You should write clearly and legibly. If your handwriting is poor, better to write in capitals. Or you can use form-filling software to word-process your answers and then print out.


----------



## bluemoon82 (Aug 1, 2012)

Hi all people who have recently filled online spouse visa form for UK:

I am extremely confused about the section " Family Details". This page contains three parts "spouse/partner", " father" and "mother"... Please help me as I am totally confused whether i have to put my information in spouse/partner section and have to give information about my "father and my mother???? 

PLEASE HELP!


----------



## Pultet (Sep 17, 2013)

bluemoon82 said:


> Hi all people who have recently filled online spouse visa form for UK:
> 
> I am extremely confused about the section " Family Details". This page contains three parts "spouse/partner", " father" and "mother"... Please help me as I am totally confused whether i have to put my information in spouse/partner section and have to give information about my "father and my mother????
> 
> PLEASE HELP!


Hello i had the same issue but looking at it, it's common sense (family details) means they're asking you about you family and not yourself..

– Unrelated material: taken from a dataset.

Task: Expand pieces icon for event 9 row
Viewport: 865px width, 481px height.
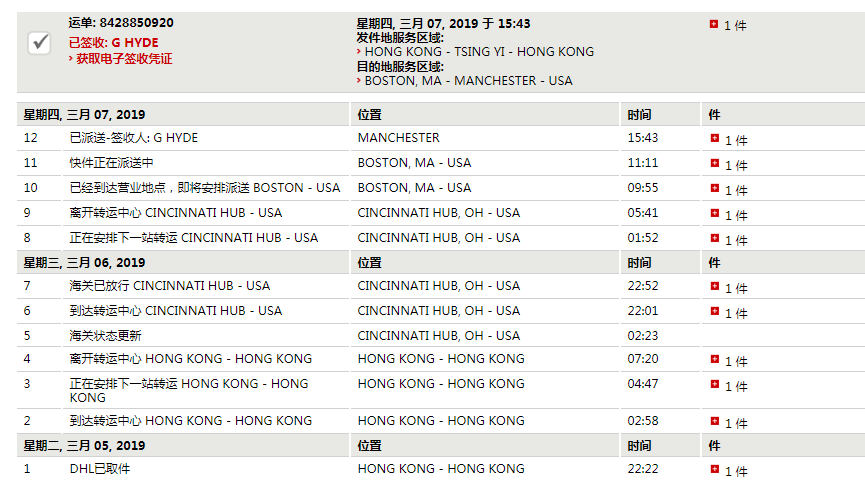Action: point(714,213)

Put your mother and father details and then when you select spouse put your spouse's details


----------



## bluemoon82 (Aug 1, 2012)

You mean their date of birth, passport number, name etc etc???


----------



## bluemoon82 (Aug 1, 2012)

Ok, got it


----------



## Pultet (Sep 17, 2013)

Yessss  good Luck


----------



## bluemoon82 (Aug 1, 2012)

tHANKS. I REALLY NEED IT


----------



## bluemoon82 (Aug 1, 2012)

I am still confused, how do i show email logs. What is email logs at first place?


----------



## Pultet (Sep 17, 2013)

bluemoon82 said:


> I am still confused, how do i show email logs. What is email logs at first place?


what do you mean? is it a question from the visa form? or you are just asking what email logs is?

email records? your email?


----------



## bluemoon82 (Aug 1, 2012)

I read on this forum that as a communication proof I should show email logs. Now i don't know what email logs are. This was the actual statement:

10 to 15 photos is sufficient. You only need to show Skype and email logs. You do not need to include content.


----------



## bluemoon82 (Aug 1, 2012)

Can I show 3 - 4 emails with content?


----------



## Joppa (Sep 7, 2009)

Email log is like the screenshot of your inbox and sent box, showing names of sender and recipient and date. If you use a nickname, make a note to point this out.


----------



## bluemoon82 (Aug 1, 2012)

Oh Thank you so much for saving my time


----------



## bluemoon82 (Aug 1, 2012)

After submitting the application form, next page comes as sign the declaration, Should I write my full name there as i cannot put my signatures??? 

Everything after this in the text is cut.